Receiving such unsolicited requests to investigate personal complaints is a fairly common occurrence for this column, and one that is normally dismissed — the tales are usually so one-sided and subjective, and verifying stories, and the credibility of those telling them, are typically beyond the time, resources and abilities of a one-man operation. Still, this one was intriguing, because it sounded real, and because validating documentation was attached.
“The local police have been running a racket where they sell guns that under the law they are supposed to be holding in safekeeping, often lying to the owners about the law, claiming that they are confiscated, and then refusing to compensate those who realize they have been wronged because they know the cost of legal action is prohibitive,” Mirsky elaborated. “In effect they have turned ‘safekeeping’ into ‘confiscation’ and have been targeting gun owners using any justification as it is very profitable.
“Because of that, the Quincy police have been targeting gun owners for years, using the chief’s ability to suspend a license to carry over just about anything he pleases, as well as the all too easy to get restraining order from an unhappy spouse or girlfriend,” Mirsky continued.
So what was Mirsky’s personal beef?
“The current chief continues the practice as it was under his watch that $11,000 of my property disappeared from the police lockup in 2009 without explanation until I finally obtained the attached documents confirming what I already knew,” he claimed. “They sold them without legal right to do so, and pocketed the money.”
One of the attachments Mirsky included was a complaint he filed on April 23 with the Massachusetts Executive Office of Public Safety and Security alleging RICO and civil rights violations, as well as corruption in the Quincy Police Department.
“When firearms are seized due to a license revocation, the owner is given one year to transfer the property into the hands of one who is permitted under law to possess them,” Mirsky explained in his cover letter. “When mine were seized, their firearms officer even joked about more money for their slush fund.
“As you can see from the sales slips, the Quincy police are pocketing thousands of dollars at a time by illegally depriving gun owners of their property and selling it off at a fraction of its value, and this practice has been ignored by state authorities for years, even though the proceeds of any sales are supposed to go to the state treasury, and they are not,” Mirsky told Gun Rights Examiner.
Still, readers are no doubt wondering why his guns were seized in the first place.
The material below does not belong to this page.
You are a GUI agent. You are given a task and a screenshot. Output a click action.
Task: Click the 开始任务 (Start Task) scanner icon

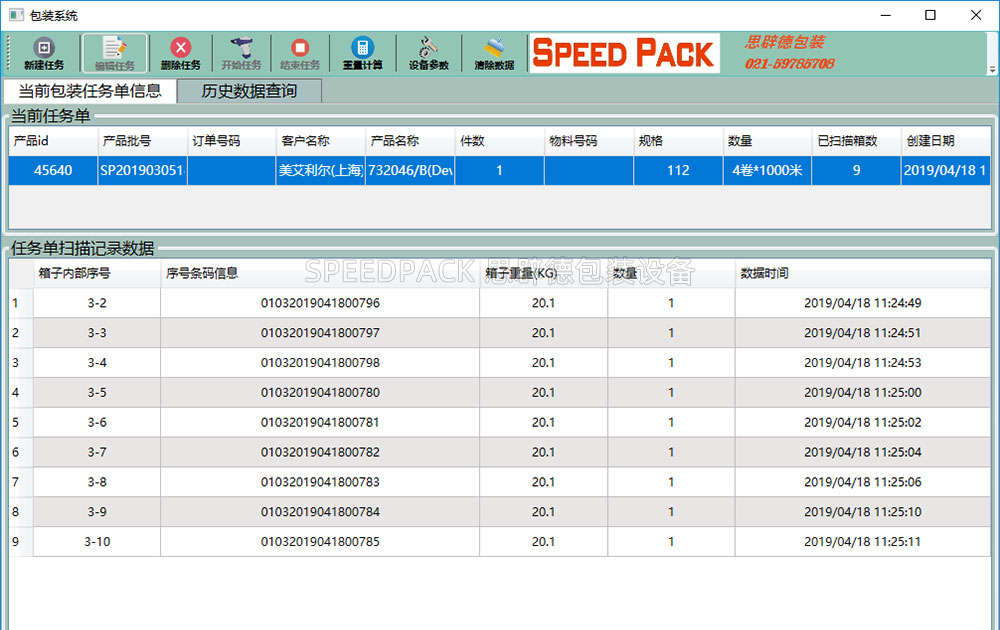240,52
Why should law-abiding gun owners care about someone who did something to get his guns taken away?
After going through a legal ordeal following a harassment charge by a female neighbor, which she has since testified was largely fueled by falsehoods the police told her that scared her, including that police also disclosed to her that Mirsky had a license to carry for all lawful purposes, the charges against him were dismissed after a probationary period. It should be noted that the complainant has also testified that Mirsky never threatened her, never acted inappropriately, never touched her, and never showed any romantic interest in her. In fact she was also unable to report that she ever even argued with Mirsky.
The initial gravitas of the claim against Mirsky was simply that he was too friendly towards this individual he regularly encountered, who suspected he might have ill intent, and therefore brought him to the attention of the police. From that point on, Mirsky could not leave his home without this neighbor claiming his appearance was to menace her, with the police all too eager to act, even though she could not report that he ever made a face or even a threatening gesture towards her.
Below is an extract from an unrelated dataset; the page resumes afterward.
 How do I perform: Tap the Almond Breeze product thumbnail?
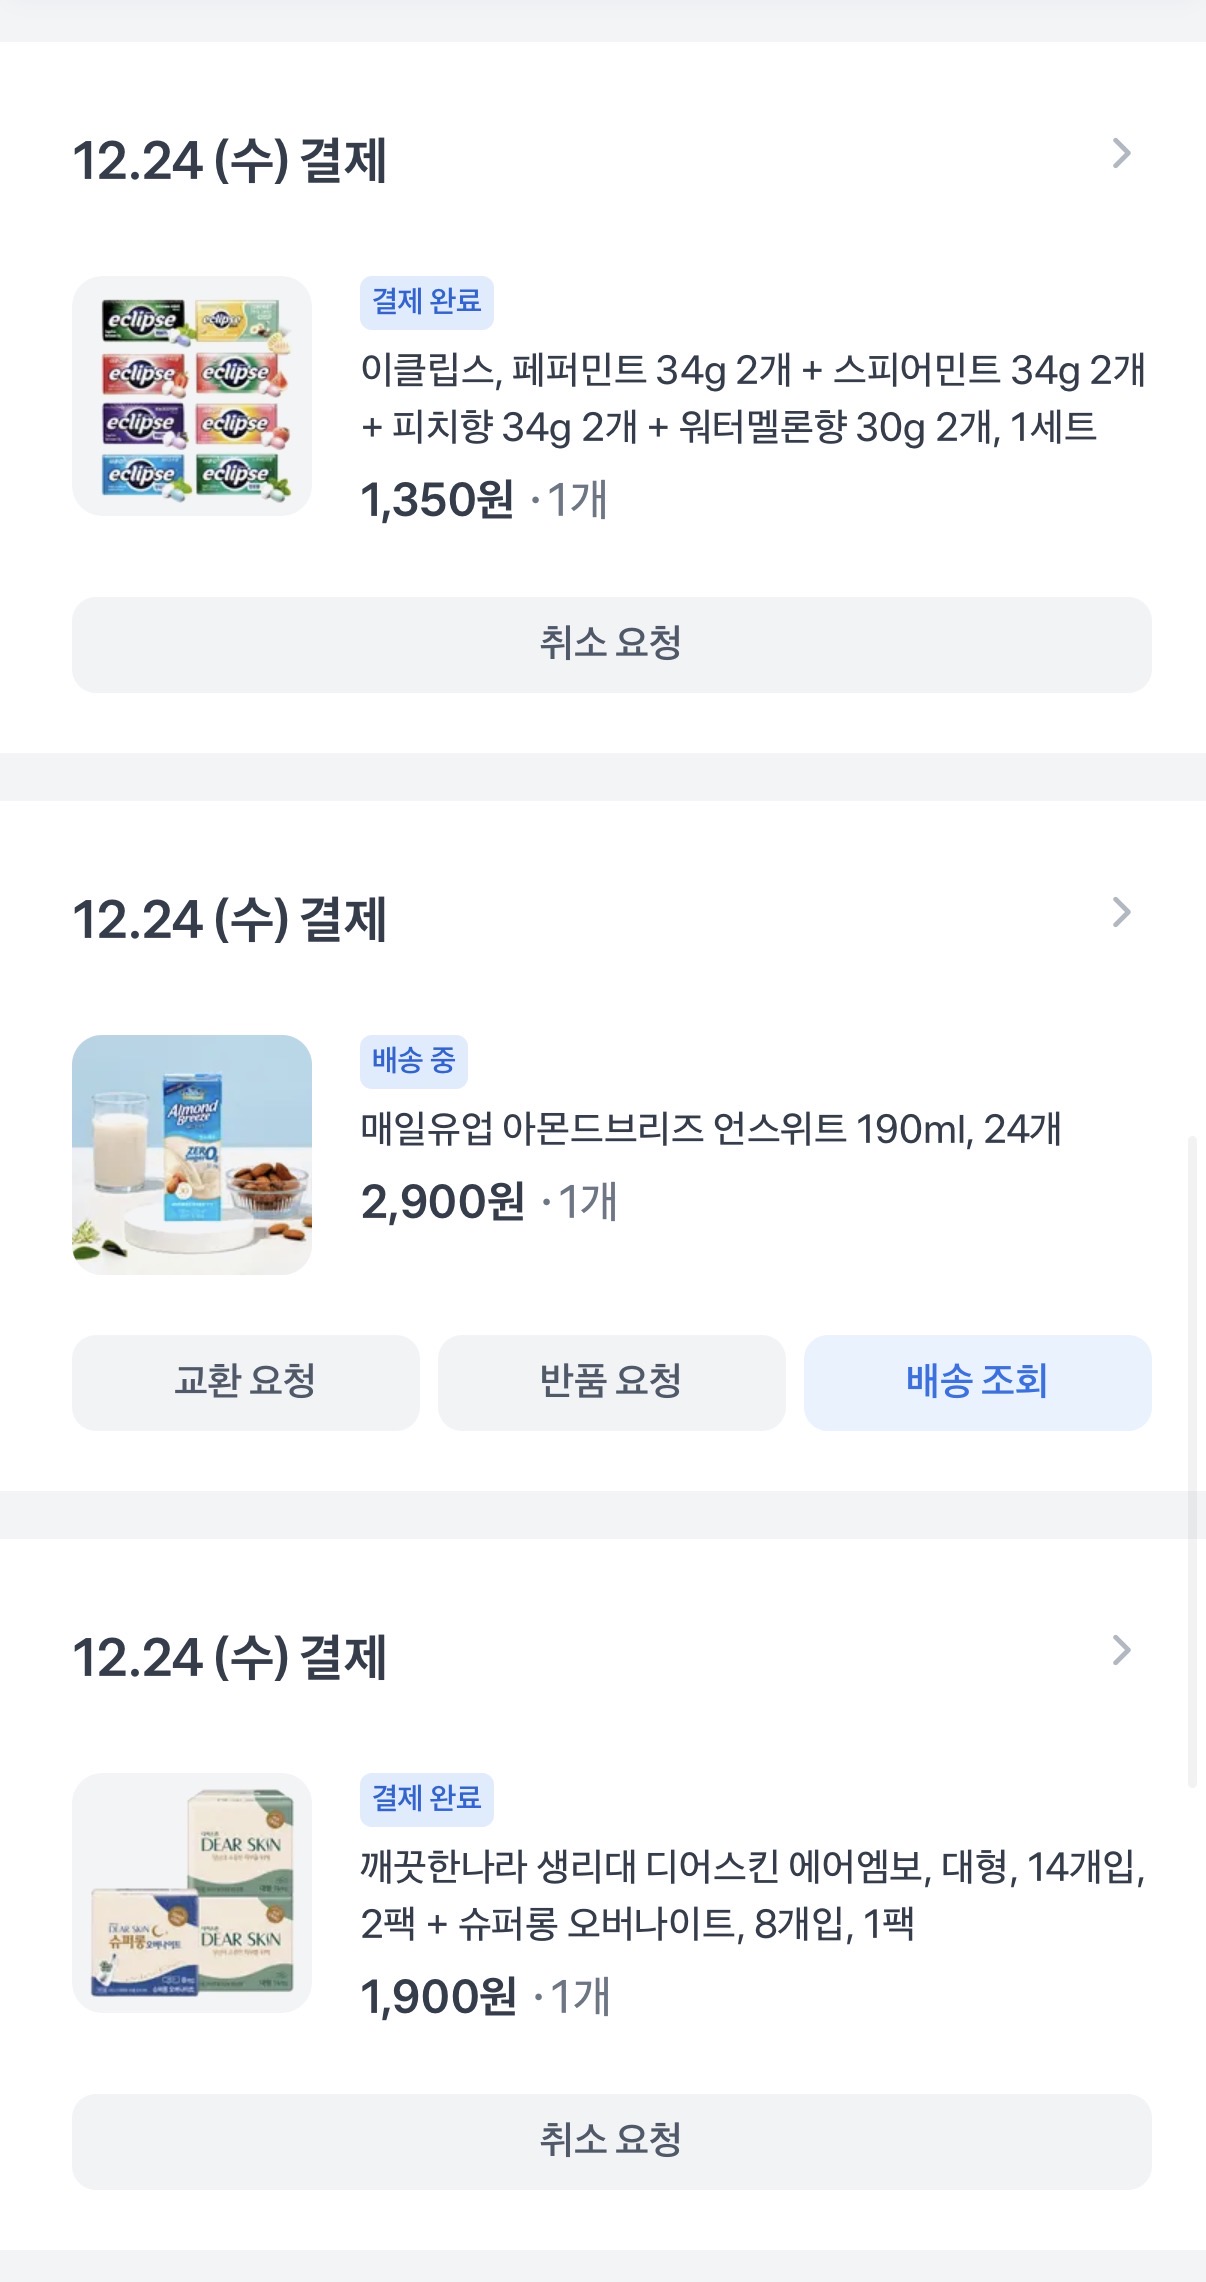pos(192,1154)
As a result of their actions fueling the action against him, Mirsky is now suing the police. Of significance: He is not a prohibited person and has a current valid Firearms Identification Card, albeit he says “They won’t let me have a License to Carry after what happened, because in Massachusetts you don’t have to be found guilty to revoke your pistol license or decline to issue.
“Still, even if I was prohibited, your property is still yours and you have the right to transfer it under the law,” he added.
Correspondence with Mirsky is ongoing, and he has forwarded numerous additional corroborating documents which will be the subject of future reports, and which will be made available to serious journalists and bloggers interested in investigating and reporting on this story.